Kuebler's team was asked to look at the emergency room and the patients who visit it more than ten times a year. The data revealed that there was a problem among the Medicaid population: they were frequently using ER and ambulance services inappropriately for stomachaches, headaches, fever.
"It kind of spiraled and spiraled, and the next thing you know, it was a local news story, using the data that we pulled from Tableau," said Kuebler. "And when they did the news story, they made it sound like there was this great research project and the team digging for months. And it was really just a one-day project."
It's endless, the types of things we can look at.

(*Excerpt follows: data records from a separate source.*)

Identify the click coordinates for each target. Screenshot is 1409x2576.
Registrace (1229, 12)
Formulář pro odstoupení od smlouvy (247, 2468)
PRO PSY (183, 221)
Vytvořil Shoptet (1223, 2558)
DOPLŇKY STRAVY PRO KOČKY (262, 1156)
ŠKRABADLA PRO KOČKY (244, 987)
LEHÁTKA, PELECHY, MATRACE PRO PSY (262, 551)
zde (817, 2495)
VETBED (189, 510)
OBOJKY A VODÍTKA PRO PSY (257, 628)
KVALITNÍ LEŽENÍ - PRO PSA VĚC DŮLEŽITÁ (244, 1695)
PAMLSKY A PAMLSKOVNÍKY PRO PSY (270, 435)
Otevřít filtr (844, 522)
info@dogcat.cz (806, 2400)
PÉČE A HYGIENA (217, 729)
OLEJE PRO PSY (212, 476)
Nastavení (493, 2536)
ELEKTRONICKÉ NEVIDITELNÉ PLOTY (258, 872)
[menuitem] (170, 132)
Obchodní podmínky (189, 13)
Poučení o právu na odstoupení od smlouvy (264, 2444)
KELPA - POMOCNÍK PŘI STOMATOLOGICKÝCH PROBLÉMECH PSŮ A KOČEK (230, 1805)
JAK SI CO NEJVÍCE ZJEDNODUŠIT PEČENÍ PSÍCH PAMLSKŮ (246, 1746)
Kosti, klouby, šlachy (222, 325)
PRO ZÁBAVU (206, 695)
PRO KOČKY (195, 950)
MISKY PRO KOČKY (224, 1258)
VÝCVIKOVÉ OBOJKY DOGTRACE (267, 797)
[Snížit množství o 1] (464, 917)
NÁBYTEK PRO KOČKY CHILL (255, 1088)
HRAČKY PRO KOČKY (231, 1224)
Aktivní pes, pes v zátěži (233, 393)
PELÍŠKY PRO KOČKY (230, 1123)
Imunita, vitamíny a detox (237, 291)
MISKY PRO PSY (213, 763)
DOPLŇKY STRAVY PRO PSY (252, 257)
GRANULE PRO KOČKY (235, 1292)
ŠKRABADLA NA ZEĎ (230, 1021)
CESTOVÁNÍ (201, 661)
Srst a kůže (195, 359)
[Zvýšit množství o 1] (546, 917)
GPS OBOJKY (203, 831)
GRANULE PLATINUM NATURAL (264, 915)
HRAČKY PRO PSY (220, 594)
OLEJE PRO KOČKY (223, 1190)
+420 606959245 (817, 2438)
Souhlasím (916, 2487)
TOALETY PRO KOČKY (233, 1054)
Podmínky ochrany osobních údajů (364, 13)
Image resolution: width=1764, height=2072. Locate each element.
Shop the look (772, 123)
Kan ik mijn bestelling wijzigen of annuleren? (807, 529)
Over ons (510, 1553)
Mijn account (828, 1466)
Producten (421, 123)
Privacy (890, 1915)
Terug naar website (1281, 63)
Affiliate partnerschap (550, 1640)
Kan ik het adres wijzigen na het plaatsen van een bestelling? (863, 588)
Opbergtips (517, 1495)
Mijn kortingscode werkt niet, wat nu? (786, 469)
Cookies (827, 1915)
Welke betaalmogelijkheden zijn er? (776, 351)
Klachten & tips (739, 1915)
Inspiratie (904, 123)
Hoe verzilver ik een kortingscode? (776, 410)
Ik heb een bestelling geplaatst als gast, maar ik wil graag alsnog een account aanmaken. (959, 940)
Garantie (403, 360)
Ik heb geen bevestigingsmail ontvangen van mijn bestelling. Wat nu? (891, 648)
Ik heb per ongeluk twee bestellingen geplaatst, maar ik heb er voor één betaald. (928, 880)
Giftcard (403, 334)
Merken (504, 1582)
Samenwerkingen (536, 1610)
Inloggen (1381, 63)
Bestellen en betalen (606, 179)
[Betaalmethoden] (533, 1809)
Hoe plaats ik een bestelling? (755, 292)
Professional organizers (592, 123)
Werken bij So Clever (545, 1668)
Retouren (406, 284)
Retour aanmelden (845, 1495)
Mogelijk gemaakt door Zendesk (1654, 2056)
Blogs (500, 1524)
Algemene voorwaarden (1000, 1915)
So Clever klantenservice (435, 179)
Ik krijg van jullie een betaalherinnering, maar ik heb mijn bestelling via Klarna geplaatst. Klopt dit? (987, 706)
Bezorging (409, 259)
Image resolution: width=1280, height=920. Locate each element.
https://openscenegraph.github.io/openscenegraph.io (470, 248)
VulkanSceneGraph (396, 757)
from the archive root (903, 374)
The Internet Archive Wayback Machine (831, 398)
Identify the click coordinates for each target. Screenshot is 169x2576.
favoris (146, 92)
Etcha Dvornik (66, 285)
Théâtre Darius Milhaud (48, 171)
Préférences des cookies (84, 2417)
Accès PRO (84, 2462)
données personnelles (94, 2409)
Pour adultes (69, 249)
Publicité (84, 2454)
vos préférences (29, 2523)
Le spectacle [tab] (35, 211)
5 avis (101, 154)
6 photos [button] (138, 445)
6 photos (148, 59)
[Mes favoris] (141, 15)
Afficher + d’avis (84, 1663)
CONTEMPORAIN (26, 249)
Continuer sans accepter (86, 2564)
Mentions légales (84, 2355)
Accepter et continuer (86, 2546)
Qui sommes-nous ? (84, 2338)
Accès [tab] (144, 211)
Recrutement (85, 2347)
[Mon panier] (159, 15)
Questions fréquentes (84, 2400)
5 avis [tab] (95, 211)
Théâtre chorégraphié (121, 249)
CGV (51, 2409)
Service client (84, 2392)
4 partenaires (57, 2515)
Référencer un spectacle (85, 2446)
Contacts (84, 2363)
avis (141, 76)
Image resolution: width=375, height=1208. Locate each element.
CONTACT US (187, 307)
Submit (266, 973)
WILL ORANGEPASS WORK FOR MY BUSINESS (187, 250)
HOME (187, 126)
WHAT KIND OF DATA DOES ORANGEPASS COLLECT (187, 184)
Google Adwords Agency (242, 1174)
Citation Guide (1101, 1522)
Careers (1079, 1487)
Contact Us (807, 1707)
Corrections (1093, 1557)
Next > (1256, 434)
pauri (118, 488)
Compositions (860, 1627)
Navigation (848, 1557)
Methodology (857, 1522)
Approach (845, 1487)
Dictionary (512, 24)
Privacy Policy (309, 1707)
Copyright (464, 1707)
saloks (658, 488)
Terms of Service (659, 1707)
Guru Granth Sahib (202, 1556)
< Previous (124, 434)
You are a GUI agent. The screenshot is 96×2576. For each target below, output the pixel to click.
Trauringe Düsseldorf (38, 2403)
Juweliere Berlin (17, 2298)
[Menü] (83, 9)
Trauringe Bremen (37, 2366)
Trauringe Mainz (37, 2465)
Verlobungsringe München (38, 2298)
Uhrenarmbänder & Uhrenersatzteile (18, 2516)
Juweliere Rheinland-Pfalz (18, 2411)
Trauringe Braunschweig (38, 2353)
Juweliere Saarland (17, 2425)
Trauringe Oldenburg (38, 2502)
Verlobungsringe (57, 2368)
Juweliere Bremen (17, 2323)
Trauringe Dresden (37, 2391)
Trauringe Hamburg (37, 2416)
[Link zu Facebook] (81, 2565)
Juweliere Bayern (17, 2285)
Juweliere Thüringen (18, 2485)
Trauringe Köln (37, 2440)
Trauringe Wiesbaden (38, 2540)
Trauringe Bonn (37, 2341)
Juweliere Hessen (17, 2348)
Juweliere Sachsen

Finding efficiencies & staying competitive
Kuebler also uses Tableau to manage resource utilizations: who's using what supplies and how much those supplies cost. This ultimately leads to efficiency and standardization across the system, something she said could previously not be done internally.
"It's fairly easy to do using Tableau and working with managers and doctors, and this is something that prior to us instituting our BI department, we'd have to contract out with health care consultants, to take a look at this stuff and pull our data."
Just like any competitive enterprise, a health care system also needs to gauge the marketplace. Kaleida uses Tableau to compare itself to other hospitals across the country, looking at the length of patient stay, hospital practices, market share and partnerships with doctors. "It's endless, the types of things we can look at," said Kuebler. "I could go on forever about this product. It's made my life a whole lot easier."
The difference that makes a difference
These user experiences of Tableau Version 6 illustrate the movement of Tableau from being a BI tool in the traditional sense, to becoming a BI platform that can take responsibility for a large amount of the BI needs of any organization. Technically, the difference is in the architecture. Directconnect leverages existing highly performant data sources. And the in-memory data engine drives the possibilities. The efficient caching and processing capabilities mean that data sets do not need even need to be fully loaded into memory before analysis commences.
But the user is unlikely to know or even care about that. It's speed and scope that they notice. Analysis can be performed at the speed of thought, leveraging more data on less hardware. This is true ad hoc analysis where the user does not have to determine in advance which measures to aggregate or query. The user can explore the data in every one of its dimensions, digging down into detail or summarizing into categories. Almost every form of data visualization is there, available at speed of thought and capable of processing very large data sets.